(Saved data entries)
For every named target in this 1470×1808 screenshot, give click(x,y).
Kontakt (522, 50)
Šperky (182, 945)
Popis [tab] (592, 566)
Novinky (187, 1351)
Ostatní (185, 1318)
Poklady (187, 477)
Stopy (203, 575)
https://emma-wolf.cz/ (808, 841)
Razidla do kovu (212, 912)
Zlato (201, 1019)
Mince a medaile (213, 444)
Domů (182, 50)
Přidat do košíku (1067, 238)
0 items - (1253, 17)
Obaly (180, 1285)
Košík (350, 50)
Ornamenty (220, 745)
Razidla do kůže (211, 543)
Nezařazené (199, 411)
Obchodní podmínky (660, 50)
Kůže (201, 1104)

• TASK GOAL
Please give the data again in full, exactly as written.

• RESPONSE FOR THIS EXERCISE
For every named target in this 1470×1808 screenshot, give click(x,y).
Kontakt (522, 50)
Šperky (182, 945)
Popis [tab] (592, 566)
Novinky (187, 1351)
Ostatní (185, 1318)
Poklady (187, 477)
Stopy (203, 575)
https://emma-wolf.cz/ (808, 841)
Razidla do kovu (212, 912)
Zlato (201, 1019)
Mince a medaile (213, 444)
Domů (182, 50)
Přidat do košíku (1067, 238)
0 items - (1253, 17)
Obaly (180, 1285)
Košík (350, 50)
Ornamenty (220, 745)
Razidla do kůže (211, 543)
Nezařazené (199, 411)
Obchodní podmínky (660, 50)
Kůže (201, 1104)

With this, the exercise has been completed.